• **KUTIPAN DOKUMEN**
Sabtu, 16 Desember 2023

Kesehatan Mental "Psikoedukasi Anti Perundungan di SMA PIRI 1 YOGYAKARTA"

 

PSIKOEDUKASI ANTI PERUNDUNGAN DI SMA PIRI 1 YOGYAKARTA

“SIKAP ASERTIF DAN KONSEP PENERIMAAN DIRI DALAM MENCEGAH PERILAKU BULLYING

Tugas Psikoedukasi

Mata Kuliah : Kesehatan Mental

Dosen Pengampu : Fx. Wahyu Widiantoro S.Psi., MA

Anggota Kelompok :

Puji Astutik (21310410164)

Indarti Wahyuningsih (21310410052)

Afini Musyarofah Jundi (22310410113)

Irmawati (22310410031)

Oktaviana Wahyuningtyas (22310410106)

Item tersimpan dari sebuah koleksi:
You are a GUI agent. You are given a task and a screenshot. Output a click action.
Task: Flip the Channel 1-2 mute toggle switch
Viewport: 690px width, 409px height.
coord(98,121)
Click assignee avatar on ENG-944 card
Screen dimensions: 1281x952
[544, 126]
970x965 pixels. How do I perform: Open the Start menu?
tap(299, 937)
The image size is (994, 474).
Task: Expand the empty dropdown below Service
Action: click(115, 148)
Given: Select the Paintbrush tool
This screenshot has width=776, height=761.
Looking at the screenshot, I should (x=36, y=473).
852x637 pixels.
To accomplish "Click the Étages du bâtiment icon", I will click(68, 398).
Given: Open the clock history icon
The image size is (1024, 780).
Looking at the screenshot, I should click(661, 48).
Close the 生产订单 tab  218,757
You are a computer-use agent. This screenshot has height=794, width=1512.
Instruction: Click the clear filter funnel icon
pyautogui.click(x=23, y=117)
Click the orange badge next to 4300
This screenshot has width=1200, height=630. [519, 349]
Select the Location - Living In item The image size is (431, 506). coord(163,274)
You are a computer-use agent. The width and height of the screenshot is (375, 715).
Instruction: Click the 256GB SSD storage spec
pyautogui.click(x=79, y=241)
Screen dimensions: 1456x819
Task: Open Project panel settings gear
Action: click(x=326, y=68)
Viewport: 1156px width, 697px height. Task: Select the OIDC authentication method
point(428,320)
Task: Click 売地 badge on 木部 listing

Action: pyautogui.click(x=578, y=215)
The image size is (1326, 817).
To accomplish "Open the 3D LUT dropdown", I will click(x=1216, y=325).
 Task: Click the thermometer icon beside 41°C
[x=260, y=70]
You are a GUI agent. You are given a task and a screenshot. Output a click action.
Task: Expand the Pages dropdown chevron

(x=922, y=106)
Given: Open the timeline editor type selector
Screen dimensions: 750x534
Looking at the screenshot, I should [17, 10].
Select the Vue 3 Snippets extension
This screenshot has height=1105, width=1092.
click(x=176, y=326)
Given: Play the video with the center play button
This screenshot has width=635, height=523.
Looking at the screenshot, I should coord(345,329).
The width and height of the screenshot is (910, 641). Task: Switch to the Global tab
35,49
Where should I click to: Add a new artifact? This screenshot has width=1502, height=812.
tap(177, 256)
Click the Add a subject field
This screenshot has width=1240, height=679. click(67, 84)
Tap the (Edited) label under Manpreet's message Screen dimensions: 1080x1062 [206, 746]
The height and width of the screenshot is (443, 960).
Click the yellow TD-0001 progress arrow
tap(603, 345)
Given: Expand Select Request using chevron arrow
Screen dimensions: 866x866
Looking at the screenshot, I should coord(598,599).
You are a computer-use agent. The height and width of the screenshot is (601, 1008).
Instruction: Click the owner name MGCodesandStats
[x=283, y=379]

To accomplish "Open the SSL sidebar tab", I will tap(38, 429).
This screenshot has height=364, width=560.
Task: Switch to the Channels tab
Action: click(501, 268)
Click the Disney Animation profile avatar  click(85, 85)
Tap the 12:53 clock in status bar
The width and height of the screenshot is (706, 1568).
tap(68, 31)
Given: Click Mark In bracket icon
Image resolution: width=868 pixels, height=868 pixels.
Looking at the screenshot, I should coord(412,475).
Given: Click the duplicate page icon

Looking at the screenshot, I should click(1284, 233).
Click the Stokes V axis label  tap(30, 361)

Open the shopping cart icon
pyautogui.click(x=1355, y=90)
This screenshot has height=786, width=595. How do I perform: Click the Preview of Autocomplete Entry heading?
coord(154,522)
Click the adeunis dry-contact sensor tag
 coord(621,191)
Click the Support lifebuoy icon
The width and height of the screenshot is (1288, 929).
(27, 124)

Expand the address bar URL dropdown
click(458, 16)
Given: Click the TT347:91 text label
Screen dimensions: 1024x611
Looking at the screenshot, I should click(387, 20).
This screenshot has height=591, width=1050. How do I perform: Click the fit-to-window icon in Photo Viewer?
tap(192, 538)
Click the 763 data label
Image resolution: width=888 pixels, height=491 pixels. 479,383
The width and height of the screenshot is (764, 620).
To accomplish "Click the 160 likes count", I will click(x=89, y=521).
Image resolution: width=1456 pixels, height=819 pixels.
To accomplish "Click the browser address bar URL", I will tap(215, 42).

• **KETENTUAN TUGAS**
1) Menurut kutipan dokumen, siapa dosen pengampu mata kuliah Kesehatan Mental?
2) Tuliskan nama semua anggota kelompok yang tercantum dalam kutipan dokumen.
3) Sunting bagian kutipan dokumen dari "Dosen Pengampu : Fx." sampai "Irmawati (22310410031)" dengan mengganti "Dosen Pengampu" menjadi "Dosen Pembimbing".
Baris-baris data tersebut berasal dari sumber lain.

• **JAWABAN TIAP TUGAS**
1) Fx. Wahyu Widiantoro S.Psi., MA

2) Puji Astutik, Indarti Wahyuningsih, Afini Musyarofah Jundi, Irmawati, Oktaviana Wahyuningtyas

3)
Dosen Pembimbing : Fx. Wahyu Widiantoro S.Psi., MA

Anggota Kelompok :

Puji Astutik (21310410164)

Indarti Wahyuningsih (21310410052)

Afini Musyarofah Jundi (22310410113)

Irmawati (22310410031)